Deem et al v. Baron et al
Filing
246
MEMORANDUM DECISION AND ORDER-denying 229 Motion for Summary Judgment. See Order for details. Signed by Judge David Sam on 2/11/19. (jmr)
UNITED STATES DISTRICT COURT
DISTRICT OF UTAH, CENTRAL DIVISION
DARRELL L. DEEM, et. al.,
Plaintiffs/Counterclaim Defendants,
MEMORANDUM DECISION
AND ORDER
v.
TRACEY BARON, et. al.,
Defendants/Counterclaim Plaintiffs.
2:15cv755 DS
District Judge David Sam
Plaintiffs have moved for Partial Summary Judgment on issues relating to contract,
based on the grounds that no triable issue of fact remains for trial. ECF No. 229. This opinion
will address only those narrow issues that are raised by the present motion: (1) failure of
consideration, and (2) non-recourse.
As the court noted in its denial of Plaintiffs’ prior motion for summary judgment on all
causes of action (ECF No. 186), Rule 56(a) states: “The court shall grant summary judgment if
the movant shows that there is no genuine dispute as to any material fact and the movant is
entitled to judgment as a matter of law” (emphasis added). In this case, the record is full of fact
disputes on every major point. Plaintiffs’ current motion lists seven statements of allegedly
undisputed material facts, all of which Defendants dispute. Defendants’ main dispute with most
of the statements is that Plaintiffs do not cite to properly identified witness testimony or other
evidence to support the assertions. The Local rules require the following:
A motion for summary judgment must include the following sections and be
supported by an Appendix of Evidence as follows:
...
(3) Statement of Undisputed Material Facts: A concise statement of the
undisputed material facts that entitle the moving party to judgment as a matter of
law. Only those facts necessary to decide the motion should be included in this
section. The moving party must cite with particularity the evidence in the
appendix of Evidence that supports each factual assertion.
DUCivR 56-1(b)(3) (emphasis added). Plaintiffs fail to cite with particularity the evidence in
their Appendix of Evidence that supports each factual assertion. Specifically, Plaintiffs fail to
cite witness testimony or other evidence to support their assertions in five of their seven fact
statements (1, 4, 5, 6, or 7).
With respect to fact statements 2 and 3, Plaintiffs allege (without identifying specific
amounts) that certain monies were paid to the defendants and certain amounts were returned by
the defendants to the plaintiffs. Plaintiffs point in the aggregate to numerous contracts, but their
other citations do not contain witness testimony or other evidence “cite[d] with particularity” that
supports each of these factual assertions.
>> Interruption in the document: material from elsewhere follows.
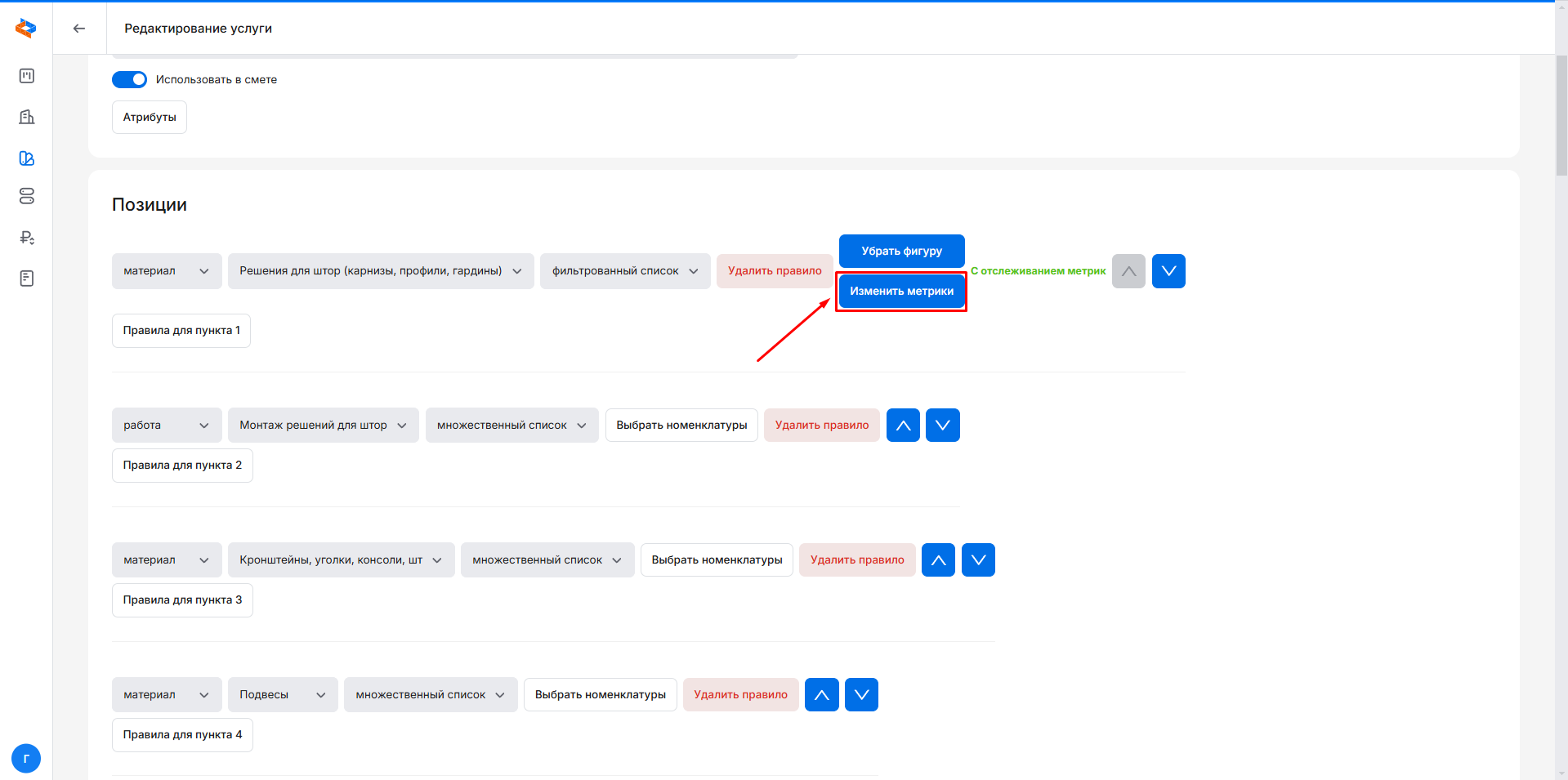
Task: Open Атрибуты button
Action: click(x=150, y=118)

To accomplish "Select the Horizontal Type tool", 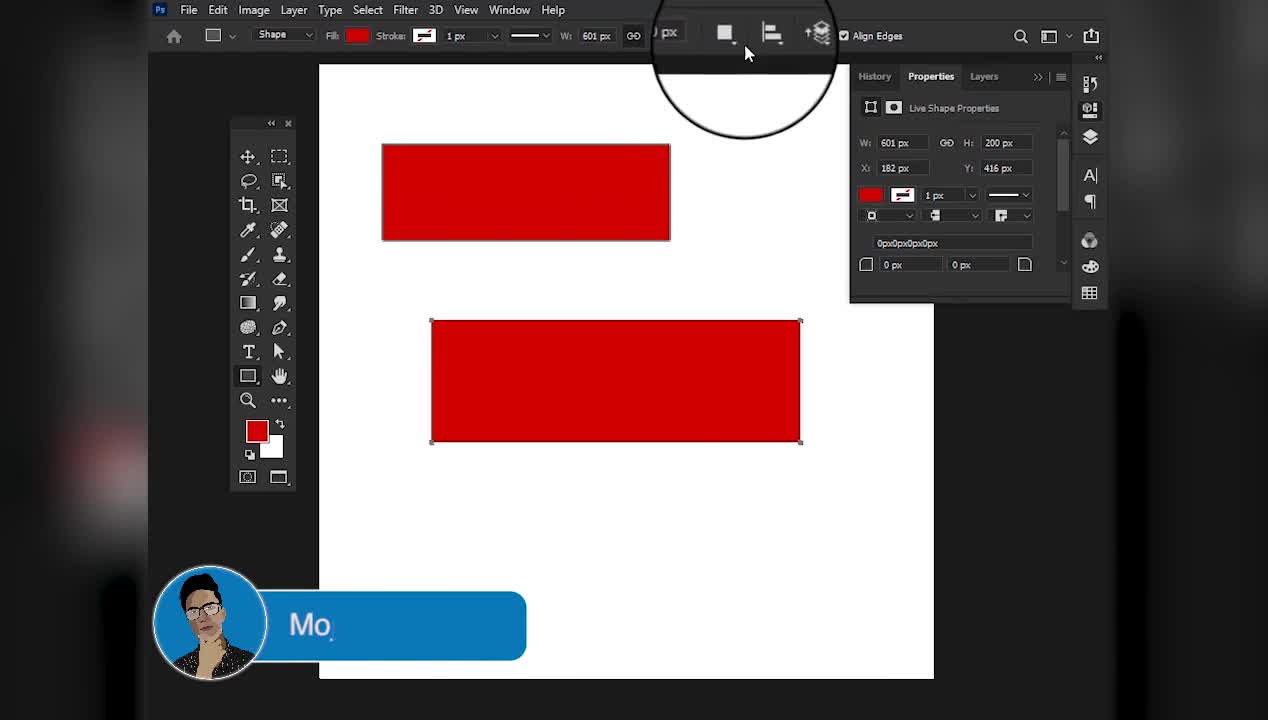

Defendants dispute a number of Plaintiffs’ other “undisputed material facts.” Defendants
dispute the inference argued by Plaintiffs that any individual defendant signed the subject loan
contracts. Rather, each contract was entered into with an entity defendant and signed by a
representative of that entity in his representative capacity. Defendants also dispute that any
properties outside of Oregon are part of the ongoing issues in this case. Defendants note that
Plaintiffs have admitted in a previous summary judgement motion that the amounts paid and
received are disputed in this case.
Failure of Consideration
In the current motion for partial summary judgement, Plaintiffs argue that Defendants
have no evidence to support their affirmative defense of failure of consideration, 1 and therefore,
that the court should grant partial summary judgment with respect to that defense. Defendants’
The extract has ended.